Di mana karya berhasil terbit, di situ gemuruh tepuk tangan terdengar. Hati-hati! Hati-hati dengan pujian. Pujian sering membuat seseorang terlena hingga merasa cepat puas. Sebaliknya, kritikan membuat seseorang belajar lebih giat. Berterima kasihlah pada kritikan.

  • Berikan hadiah untuk diri sendiri

Berani menjadi penulis berarti berani kehilangan waktu bersenang-senang. Ketika sebagian yang lain menghabiskan waktunya di akhir minggu, seorang penulis terkadang harus rela kehilangan akhir minggu. Rela menunda bersenang-senang demi selesainya sebuah tulisan. Jika kewajiban ini berhasil diselesaikan, berikan hadiah pada diri sendiri. Misalnya dengan bermain gadget seharian, jalan-jalan, menyantap makanan kesukaan, dan sebagainya.

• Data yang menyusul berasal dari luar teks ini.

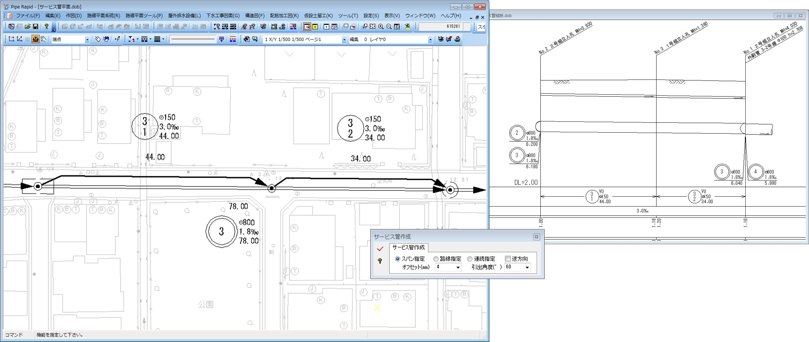This screenshot has height=342, width=809.
Task: Open the オフセット(mm) dropdown
Action: [458, 267]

Bersyukur dan bahagia melihat karya terpajang di toko buku kesayangan

  •   Luruskan niat menulis

Yang utama dari proses menjadi penulis adalah meluruskan niat. Untuk apa ingin menjadi penulis? Ingin terkenal? Ingin mendapatkan honor? Agar terlihat keren? Ingin berbagi pengetahuan? Ingin bermanfaat lewat tulisan? Luruskan niat dan bulatkan tekad agar semangat menulis terus berkobar walaupun banyak tantangan.

Dan, sampai detik ini saya terus belajar memperbaiki tulisan. Alhamdulillah tahun ini lahir buku antologi 'Sepotong Rasa'. Buku ini hasil belajar peserta kelas menulis cara mengubah curhatan menjadi transferan. Semoga 2019 bertambah karya, aamiin.